悲しいことですが、相続は誰にでも訪れるできごとです。
事前に覚悟を決めて準備できることもあれば、突然その事態に直面することもあります。
身の回りには、土地、建物、金融資産など様々な相続財産が存在します。
相続される資産は決して小さい額ではないため、間違いがあれば大きな損失に繋がりますし、親族同士で争いが起こる争続も珍しくありません。
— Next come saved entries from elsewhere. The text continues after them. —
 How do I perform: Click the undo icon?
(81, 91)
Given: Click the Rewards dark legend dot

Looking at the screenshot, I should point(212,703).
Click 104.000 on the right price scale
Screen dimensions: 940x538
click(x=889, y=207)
あなたは、いざという時に頼れるよきアドバイザーをお持ちでしょうか。
『生前の意思を遺したい』という場合、遺言書を作成しておくことが必要となります。
また、特別にそのような希望がない場合でも、親族間での相続争いを未然に防止するためには、遺言書を作成しておくことが重要です。
メリット | デメリット | |
---|---|---|
自筆証書遺言書 | 自分でいつでも費用をかけずに作成出来る | 形式や内容に不備がある可能性がある |
公正証書遺言書 | 公証人が公正証書として作成するため安心 | 一定の費用がかかる |
秘密証書遺言書 | 内容を明かさないままで作成出来る | 内容のチェックがないため無効の危険性がある |
遺言書は、有効になるための条件が詳細に法律で規定されています。
せっかく作成しても、誤った内容であれば無効となってしまいます。
1度、法律家にご相談することをお薦め致します。
相続があった場合、どの範囲の人がどのくらいの割合で相続するのでしょうか。
遺言がある場合は、遺言に従いますが、遺言がない場合法律ではどう定めているのか、いわゆる法定相続についてご説明します。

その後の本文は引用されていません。